Task prompt: Please output the lines shown below exactly as they appear.

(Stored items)
* * *

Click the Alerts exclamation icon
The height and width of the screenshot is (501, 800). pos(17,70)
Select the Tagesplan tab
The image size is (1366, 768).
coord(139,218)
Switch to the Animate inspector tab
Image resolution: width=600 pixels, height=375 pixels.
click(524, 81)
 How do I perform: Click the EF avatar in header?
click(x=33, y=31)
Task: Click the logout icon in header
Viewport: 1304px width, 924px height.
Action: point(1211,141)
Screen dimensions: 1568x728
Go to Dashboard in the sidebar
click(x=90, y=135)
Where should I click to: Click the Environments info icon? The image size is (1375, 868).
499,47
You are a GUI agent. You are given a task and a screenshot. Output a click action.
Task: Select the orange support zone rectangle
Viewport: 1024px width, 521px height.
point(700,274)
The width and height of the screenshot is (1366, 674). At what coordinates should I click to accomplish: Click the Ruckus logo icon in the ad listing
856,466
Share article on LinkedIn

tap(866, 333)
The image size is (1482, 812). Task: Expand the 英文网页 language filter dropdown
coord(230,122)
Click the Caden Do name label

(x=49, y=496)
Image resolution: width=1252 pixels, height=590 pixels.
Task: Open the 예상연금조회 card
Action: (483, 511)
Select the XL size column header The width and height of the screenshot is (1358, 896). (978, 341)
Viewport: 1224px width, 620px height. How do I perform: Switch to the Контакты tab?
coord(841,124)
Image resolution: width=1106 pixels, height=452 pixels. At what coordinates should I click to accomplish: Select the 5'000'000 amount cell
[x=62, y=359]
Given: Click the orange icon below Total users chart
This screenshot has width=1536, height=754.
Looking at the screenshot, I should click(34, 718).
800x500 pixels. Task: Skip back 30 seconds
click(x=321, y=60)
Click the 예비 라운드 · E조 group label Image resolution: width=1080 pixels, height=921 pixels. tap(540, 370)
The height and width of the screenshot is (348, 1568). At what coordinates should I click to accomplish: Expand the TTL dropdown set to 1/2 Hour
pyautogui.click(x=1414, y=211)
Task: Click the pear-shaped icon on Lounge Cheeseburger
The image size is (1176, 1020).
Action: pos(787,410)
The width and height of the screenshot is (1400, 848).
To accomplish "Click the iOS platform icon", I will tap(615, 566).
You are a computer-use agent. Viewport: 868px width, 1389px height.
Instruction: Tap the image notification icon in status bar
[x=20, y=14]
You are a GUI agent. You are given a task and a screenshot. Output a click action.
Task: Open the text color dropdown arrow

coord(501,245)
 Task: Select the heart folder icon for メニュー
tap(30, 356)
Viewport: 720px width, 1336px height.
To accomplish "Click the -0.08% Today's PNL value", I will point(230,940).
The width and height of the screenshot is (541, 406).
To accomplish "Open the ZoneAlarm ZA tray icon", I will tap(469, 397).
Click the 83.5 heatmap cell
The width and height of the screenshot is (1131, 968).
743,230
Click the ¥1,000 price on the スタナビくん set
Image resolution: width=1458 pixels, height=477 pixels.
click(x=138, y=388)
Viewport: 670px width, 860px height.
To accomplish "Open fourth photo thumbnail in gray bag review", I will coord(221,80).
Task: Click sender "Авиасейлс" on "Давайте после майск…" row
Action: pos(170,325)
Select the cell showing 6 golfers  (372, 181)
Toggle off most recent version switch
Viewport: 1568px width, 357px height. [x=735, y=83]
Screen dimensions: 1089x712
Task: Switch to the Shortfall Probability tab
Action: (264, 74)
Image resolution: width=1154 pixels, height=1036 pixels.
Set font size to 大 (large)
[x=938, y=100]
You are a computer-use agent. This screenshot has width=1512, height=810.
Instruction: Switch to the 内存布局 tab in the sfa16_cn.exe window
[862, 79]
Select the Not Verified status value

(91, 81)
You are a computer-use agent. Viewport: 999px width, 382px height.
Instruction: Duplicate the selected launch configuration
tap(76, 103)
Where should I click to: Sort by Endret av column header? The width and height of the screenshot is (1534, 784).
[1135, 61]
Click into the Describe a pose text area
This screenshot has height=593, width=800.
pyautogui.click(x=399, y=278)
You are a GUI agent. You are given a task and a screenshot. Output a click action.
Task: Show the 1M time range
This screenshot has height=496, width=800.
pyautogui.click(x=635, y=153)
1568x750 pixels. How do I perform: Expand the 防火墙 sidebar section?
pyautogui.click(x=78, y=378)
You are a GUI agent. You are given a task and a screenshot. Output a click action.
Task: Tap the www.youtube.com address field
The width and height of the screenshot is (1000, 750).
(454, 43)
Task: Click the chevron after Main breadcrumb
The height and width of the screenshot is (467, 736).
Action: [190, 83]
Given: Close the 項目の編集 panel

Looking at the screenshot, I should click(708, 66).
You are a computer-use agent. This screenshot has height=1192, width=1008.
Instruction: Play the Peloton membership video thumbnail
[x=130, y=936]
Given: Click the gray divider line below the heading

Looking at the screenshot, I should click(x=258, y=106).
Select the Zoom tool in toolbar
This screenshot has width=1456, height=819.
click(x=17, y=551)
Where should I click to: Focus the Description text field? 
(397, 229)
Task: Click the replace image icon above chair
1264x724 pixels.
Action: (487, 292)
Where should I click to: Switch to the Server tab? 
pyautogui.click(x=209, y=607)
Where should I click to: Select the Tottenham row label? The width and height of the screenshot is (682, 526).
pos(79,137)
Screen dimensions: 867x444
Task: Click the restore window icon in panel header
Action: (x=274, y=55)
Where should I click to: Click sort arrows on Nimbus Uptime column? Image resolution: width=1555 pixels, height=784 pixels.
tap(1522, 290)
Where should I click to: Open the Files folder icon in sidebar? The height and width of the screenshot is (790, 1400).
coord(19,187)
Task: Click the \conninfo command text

* * *

Response to this task:
Click the Alerts exclamation icon
The height and width of the screenshot is (501, 800). pos(17,70)
Select the Tagesplan tab
The image size is (1366, 768).
coord(139,218)
Switch to the Animate inspector tab
Image resolution: width=600 pixels, height=375 pixels.
click(524, 81)
 How do I perform: Click the EF avatar in header?
click(x=33, y=31)
Task: Click the logout icon in header
Viewport: 1304px width, 924px height.
Action: point(1211,141)
Screen dimensions: 1568x728
Go to Dashboard in the sidebar
click(x=90, y=135)
Where should I click to: Click the Environments info icon? The image size is (1375, 868).
499,47
You are a GUI agent. You are given a task and a screenshot. Output a click action.
Task: Select the orange support zone rectangle
Viewport: 1024px width, 521px height.
point(700,274)
The width and height of the screenshot is (1366, 674). At what coordinates should I click to accomplish: Click the Ruckus logo icon in the ad listing
856,466
Share article on LinkedIn

tap(866, 333)
The image size is (1482, 812). Task: Expand the 英文网页 language filter dropdown
coord(230,122)
Click the Caden Do name label

(x=49, y=496)
Image resolution: width=1252 pixels, height=590 pixels.
Task: Open the 예상연금조회 card
Action: (483, 511)
Select the XL size column header The width and height of the screenshot is (1358, 896). (978, 341)
Viewport: 1224px width, 620px height. How do I perform: Switch to the Контакты tab?
coord(841,124)
Image resolution: width=1106 pixels, height=452 pixels. At what coordinates should I click to accomplish: Select the 5'000'000 amount cell
[x=62, y=359]
Given: Click the orange icon below Total users chart
This screenshot has width=1536, height=754.
Looking at the screenshot, I should click(34, 718).
800x500 pixels. Task: Skip back 30 seconds
click(x=321, y=60)
Click the 예비 라운드 · E조 group label Image resolution: width=1080 pixels, height=921 pixels. tap(540, 370)
The height and width of the screenshot is (348, 1568). At what coordinates should I click to accomplish: Expand the TTL dropdown set to 1/2 Hour
pyautogui.click(x=1414, y=211)
Task: Click the pear-shaped icon on Lounge Cheeseburger
The image size is (1176, 1020).
Action: pos(787,410)
The width and height of the screenshot is (1400, 848).
To accomplish "Click the iOS platform icon", I will tap(615, 566).
You are a computer-use agent. Viewport: 868px width, 1389px height.
Instruction: Tap the image notification icon in status bar
[x=20, y=14]
You are a GUI agent. You are given a task and a screenshot. Output a click action.
Task: Open the text color dropdown arrow

coord(501,245)
 Task: Select the heart folder icon for メニュー
tap(30, 356)
Viewport: 720px width, 1336px height.
To accomplish "Click the -0.08% Today's PNL value", I will point(230,940).
The width and height of the screenshot is (541, 406).
To accomplish "Open the ZoneAlarm ZA tray icon", I will tap(469, 397).
Click the 83.5 heatmap cell
The width and height of the screenshot is (1131, 968).
743,230
Click the ¥1,000 price on the スタナビくん set
Image resolution: width=1458 pixels, height=477 pixels.
click(x=138, y=388)
Viewport: 670px width, 860px height.
To accomplish "Open fourth photo thumbnail in gray bag review", I will coord(221,80).
Task: Click sender "Авиасейлс" on "Давайте после майск…" row
Action: pos(170,325)
Select the cell showing 6 golfers  (372, 181)
Toggle off most recent version switch
Viewport: 1568px width, 357px height. [x=735, y=83]
Screen dimensions: 1089x712
Task: Switch to the Shortfall Probability tab
Action: (264, 74)
Image resolution: width=1154 pixels, height=1036 pixels.
Set font size to 大 (large)
[x=938, y=100]
You are a computer-use agent. This screenshot has width=1512, height=810.
Instruction: Switch to the 内存布局 tab in the sfa16_cn.exe window
[862, 79]
Select the Not Verified status value

(91, 81)
You are a computer-use agent. Viewport: 999px width, 382px height.
Instruction: Duplicate the selected launch configuration
tap(76, 103)
Where should I click to: Sort by Endret av column header? The width and height of the screenshot is (1534, 784).
[1135, 61]
Click into the Describe a pose text area
This screenshot has height=593, width=800.
pyautogui.click(x=399, y=278)
You are a GUI agent. You are given a task and a screenshot. Output a click action.
Task: Show the 1M time range
This screenshot has height=496, width=800.
pyautogui.click(x=635, y=153)
1568x750 pixels. How do I perform: Expand the 防火墙 sidebar section?
pyautogui.click(x=78, y=378)
You are a GUI agent. You are given a task and a screenshot. Output a click action.
Task: Tap the www.youtube.com address field
The width and height of the screenshot is (1000, 750).
(454, 43)
Task: Click the chevron after Main breadcrumb
The height and width of the screenshot is (467, 736).
Action: [190, 83]
Given: Close the 項目の編集 panel

Looking at the screenshot, I should click(708, 66).
You are a computer-use agent. This screenshot has height=1192, width=1008.
Instruction: Play the Peloton membership video thumbnail
[x=130, y=936]
Given: Click the gray divider line below the heading

Looking at the screenshot, I should click(x=258, y=106).
Select the Zoom tool in toolbar
This screenshot has width=1456, height=819.
click(x=17, y=551)
Where should I click to: Focus the Description text field? 
(397, 229)
Task: Click the replace image icon above chair
1264x724 pixels.
Action: (487, 292)
Where should I click to: Switch to the Server tab? 
pyautogui.click(x=209, y=607)
Where should I click to: Select the Tottenham row label? The width and height of the screenshot is (682, 526).
pos(79,137)
Screen dimensions: 867x444
Task: Click the restore window icon in panel header
Action: (x=274, y=55)
Where should I click to: Click sort arrows on Nimbus Uptime column? Image resolution: width=1555 pixels, height=784 pixels.
tap(1522, 290)
Where should I click to: Open the Files folder icon in sidebar? The height and width of the screenshot is (790, 1400).
coord(19,187)
Task: Click the \conninfo command text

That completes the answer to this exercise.